* _Stated problem 1_: From the passage on thrifty eating, reproduce the words beginning with "There seems to" and ending after "in that either.".
* _Stated problem 2_: According to the passage on thrifty eating, why does eating the latest and greatest seem like a badge of honor? Answer in one to three sentences.

***** Reading text

There's always joy when you return home from the grocery store and your bill isn't as high as expected, but what really makes a happy and economical kitchen is a change of mindset — not necessarily just shopping habits.
There seems to be this weird stigma with eating cheap or inexpensively, while still trying to eat as healthy or as vibrantly as the internet tells you that you should. There's nothing wrong with eating a thrifty meal and enjoying it, but sometimes it feels as though you can be made to feel as though your missing out if you don't go home with all the latest products, organic specialties and the makings for all the gourmet recipes you heard about online.
One mark of growing up and getting older seems to be that we can afford more luxurious things without worry and because of this, it seems like a badge of honor to say that you're eating the latest and greatest and can support the local CSA produce farmer and the meat suppliers as well. That's all well and good, but those who might be making ramen or a rice dish for the 100th time this winter need to know there is no shame in that either.

**********
***** Dataset section

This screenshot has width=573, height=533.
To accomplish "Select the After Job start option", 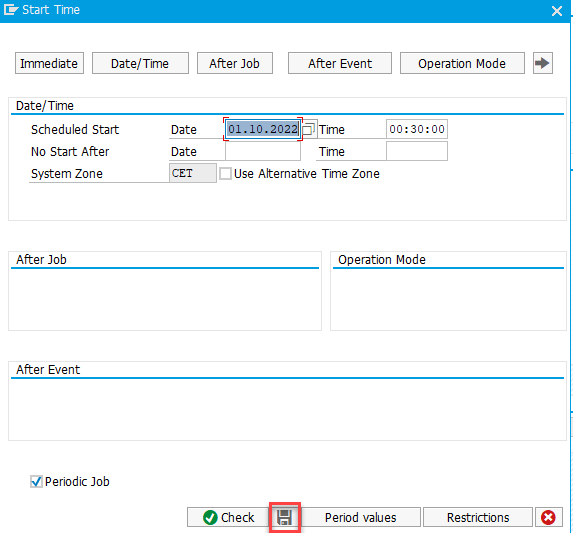I will [x=235, y=63].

**********

* _Expected answer 1_:
There seems to be this weird stigma with eating cheap or inexpensively, while still trying to eat as healthy or as vibrantly as the internet tells you that you should. There's nothing wrong with eating a thrifty meal and enjoying it, but sometimes it feels as though you can be made to feel as though your missing out if you don't go home with all the latest products, organic specialties and the makings for all the gourmet recipes you heard about online.
One mark of growing up and getting older seems to be that we can afford more luxurious things without worry and because of this, it seems like a badge of honor to say that you're eating the latest and greatest and can support the local CSA produce farmer and the meat suppliers as well. That's all well and good, but those who might be making ramen or a rice dish for the 100th time this winter need to know there is no shame in that either.

* _Expected answer 2_: Growing up and getting older tends to mean you can afford more luxurious things without worry. Because of this, saying you eat the latest and greatest and support local CSA produce farmers and meat suppliers comes to seem like a badge of honor.